* **Berdasarkan informasi**
• A. Terjemahkan kalimat dari kutipan bacaan ini ke dalam bahasa Inggris: "Obat baru biasanya dimulai dengan tragedi."
• B. Sebutkan semua usia Peter Ray yang disebut dalam kutipan bacaan.

* **Kutipan bacaan**

Obat baru biasanya dimulai dengan tragedi.
Peter Ray paham betul soal itu. Lahir di tempat yang kini menjadi Zimbabwe, anak seorang mekanik dan teknisi radiologi, Ray melarikan diri bersama keluarganya ke Afrika Selatan selama Perang Pembebasan Zimbabwe. Dia ingat perjalanan mereka tahun 1980 dalam konvoi mobil lapis baja. Saat matahari terik, seorang tentara mengajari Ray yang masih 8 tahun cara menembakkan senapan mesin. Tapi ibunya terus terpaksa berhenti. Dia merasa tidak enak badan.
Dokter di Cape Town mendiagnosanya mengidap kanker. Ray ingat menemani ibunya menjalani terapi radiasi, ruang rumah sakit, kantong kolostomi. Ibunya mencintai pantai, suka berjalan di garis pertemuan air dan daratan. Tapi semakin sulit baginya untuk pergi. Kadang dia pulang dari rumah sakit sebentar dan semuanya terlihat membaik. Ray mulai berharap. Lalu semuanya berantakan lagi. Operasi, radiasi, kemoterapi—pengobatan yang tersedia di tahun 1980-an—akhirnya tak membuahkan hasil. Saat ibunya terbaring sekarat, Ray berjanji padanya akan membuat perubahan, entah bagaimana. Usianya baru 13 tahun.
Ray belajar menjadi ahli kimia farmasi, pertama di Afrika Selatan, meminjam uang untuk biaya kuliah, lalu di Universitas Liverpool. Dia bekerja di berbagai perusahaan obat di Inggris, mengerjakan banyak proyek. Kini, di usia 53 tahun, dia menjadi salah satu perancang obat utama di perusahaan farmasi bernama Recursion. Janjinya pada ibunya sering terlintas di pikiran. “Itu terus menghantui sepanjang hidupku,” katanya. “Aku harus memasarkan obat yang berdampak pada kanker.”

* **Informasi tersedia**

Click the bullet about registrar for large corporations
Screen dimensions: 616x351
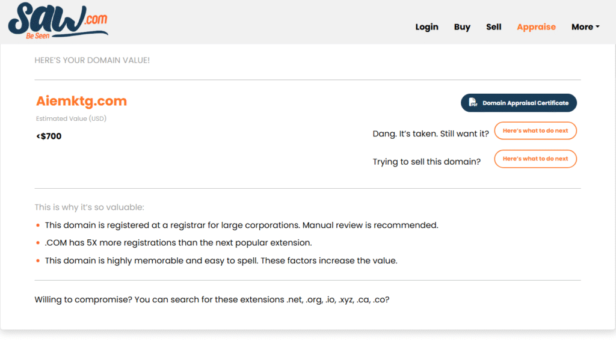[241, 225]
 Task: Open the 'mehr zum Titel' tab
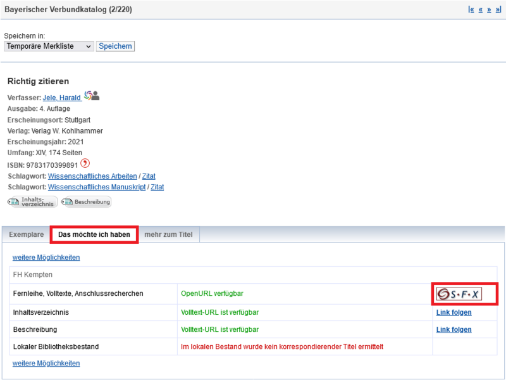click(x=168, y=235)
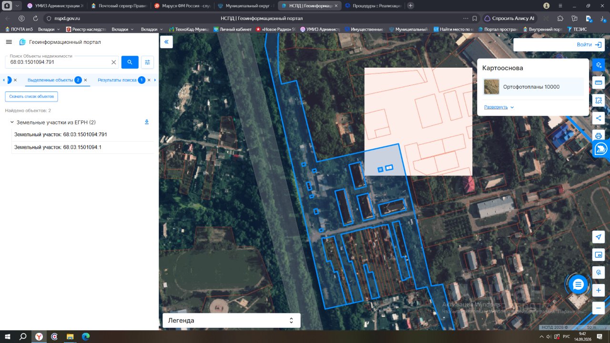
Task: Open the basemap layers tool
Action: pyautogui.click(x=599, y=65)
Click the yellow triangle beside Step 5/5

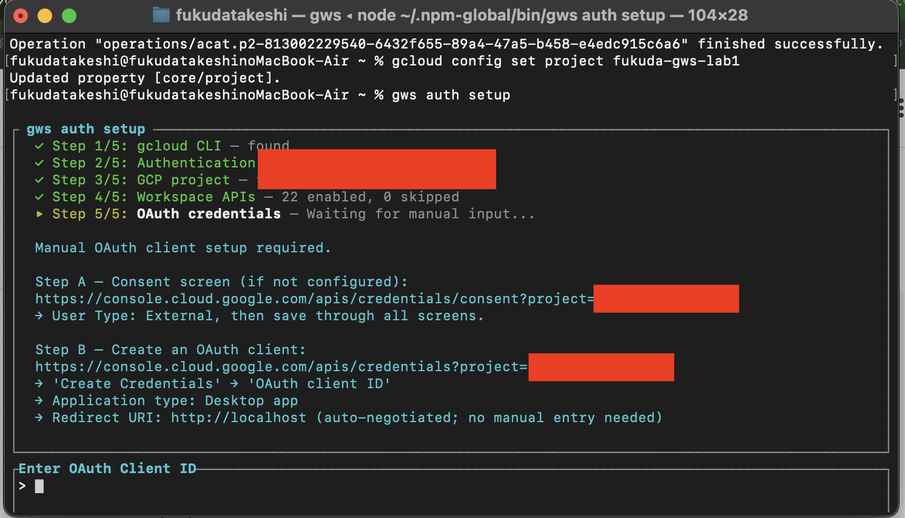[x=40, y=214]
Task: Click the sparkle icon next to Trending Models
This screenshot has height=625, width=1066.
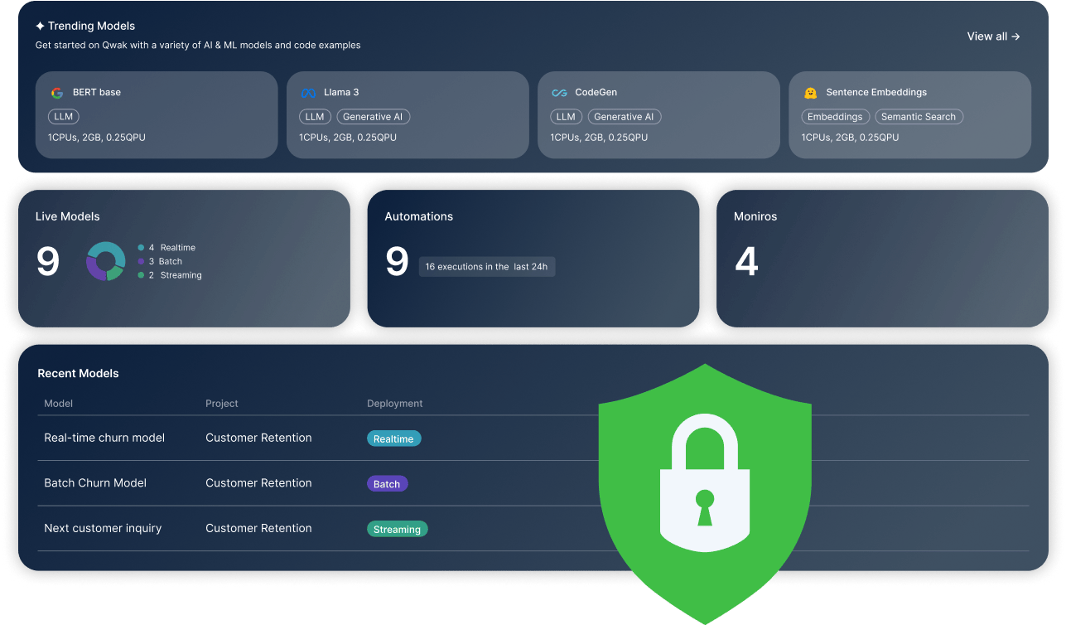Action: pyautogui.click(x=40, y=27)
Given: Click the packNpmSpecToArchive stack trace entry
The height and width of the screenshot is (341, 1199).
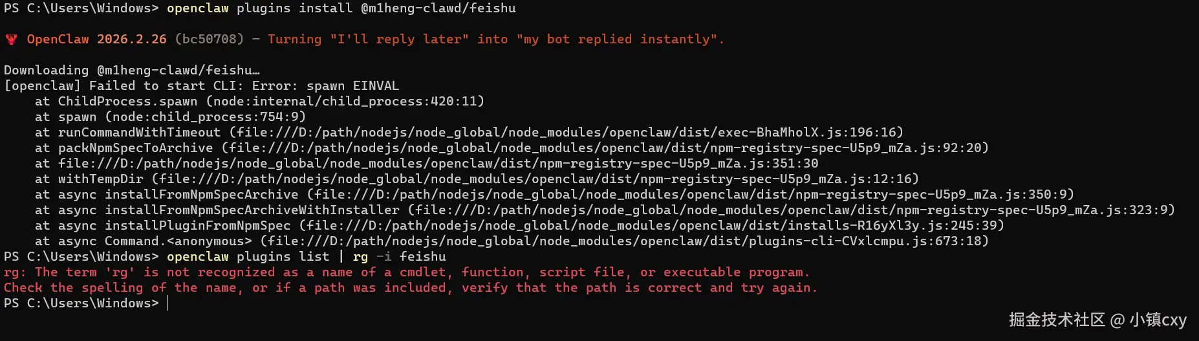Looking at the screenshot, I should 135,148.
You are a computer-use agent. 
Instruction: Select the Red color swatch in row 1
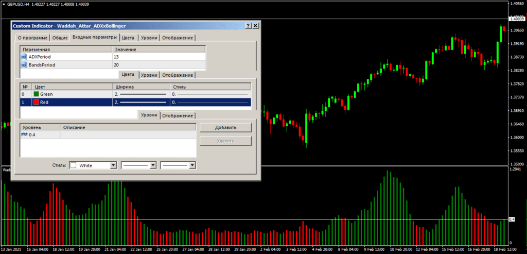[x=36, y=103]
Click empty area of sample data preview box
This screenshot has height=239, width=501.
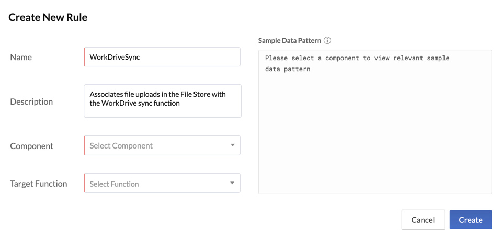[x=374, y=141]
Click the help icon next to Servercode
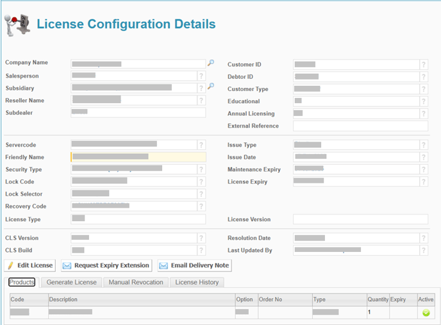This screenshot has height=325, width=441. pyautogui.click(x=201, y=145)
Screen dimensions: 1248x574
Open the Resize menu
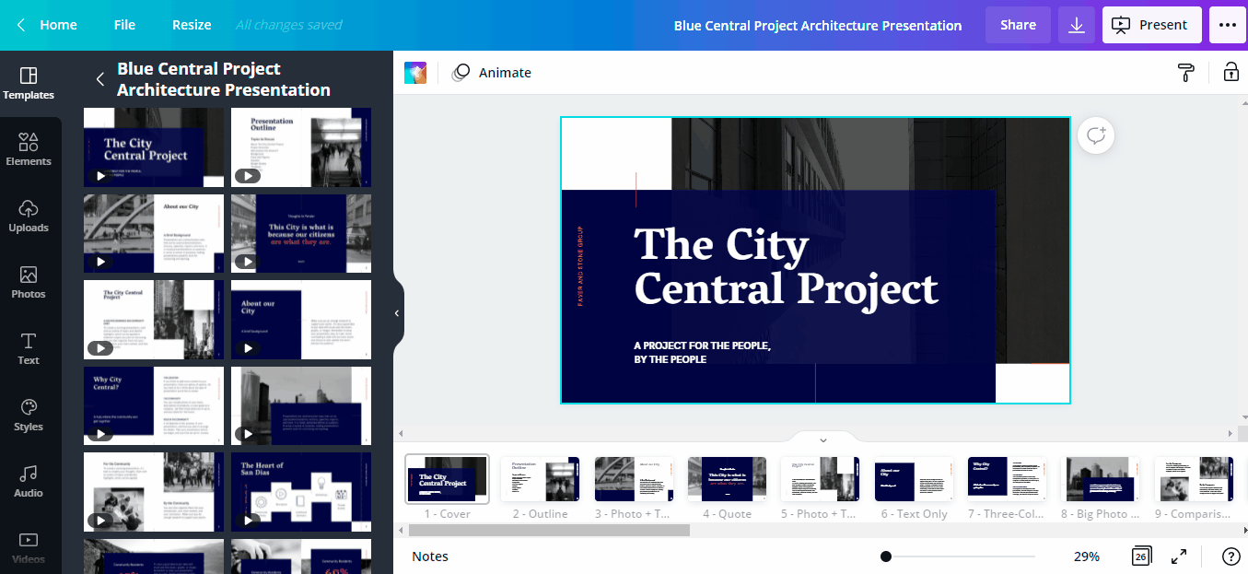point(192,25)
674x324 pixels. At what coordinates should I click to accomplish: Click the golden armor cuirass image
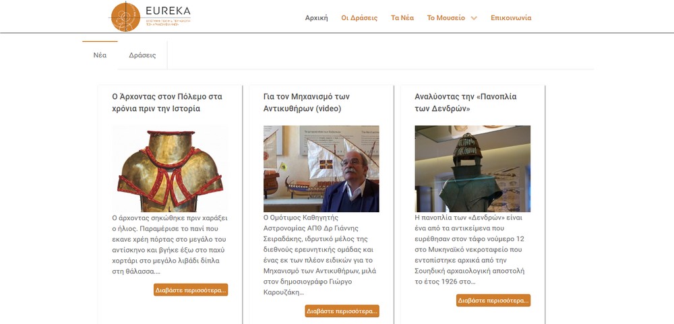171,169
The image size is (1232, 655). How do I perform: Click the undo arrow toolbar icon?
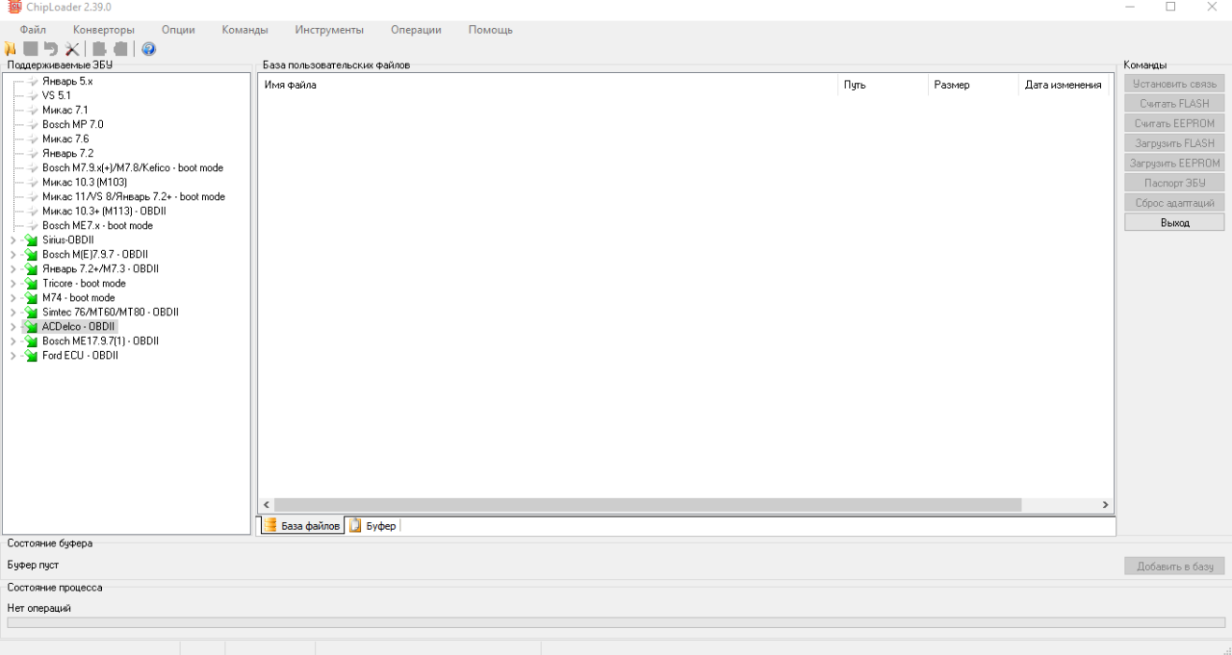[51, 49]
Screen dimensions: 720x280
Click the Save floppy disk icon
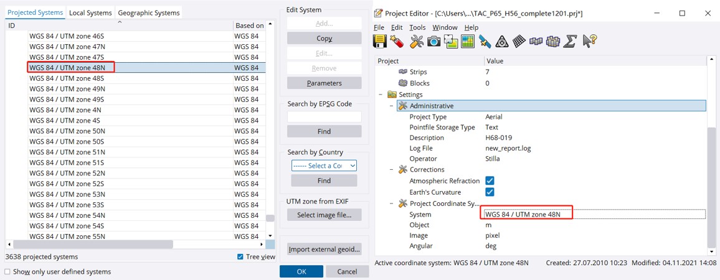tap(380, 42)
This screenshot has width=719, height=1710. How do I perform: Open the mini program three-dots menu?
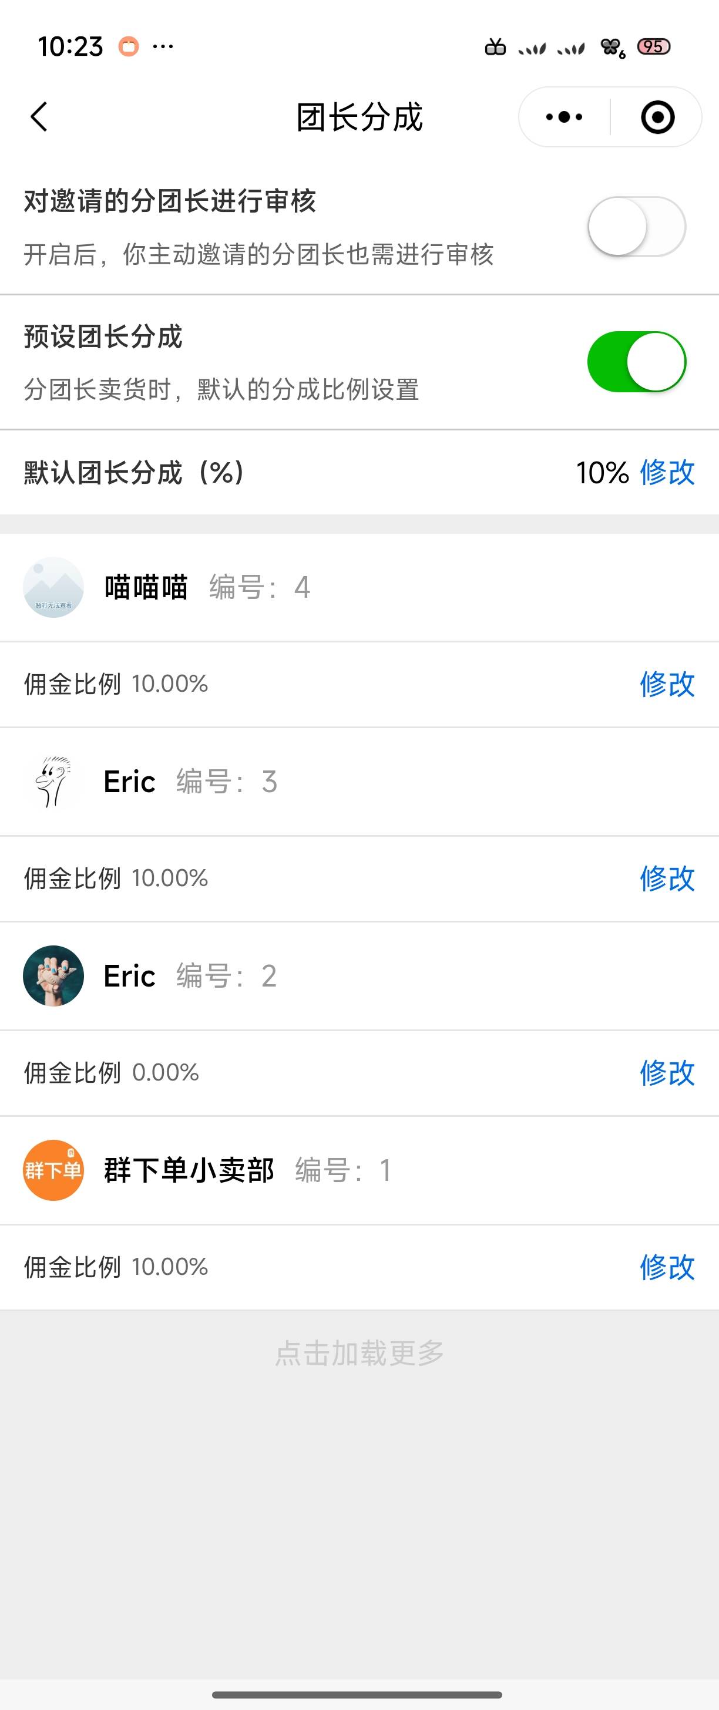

* **Jawaban latihan**
• A. New medicines usually begin with tragedy.

• B. 8 tahun, 13 tahun, 53 tahun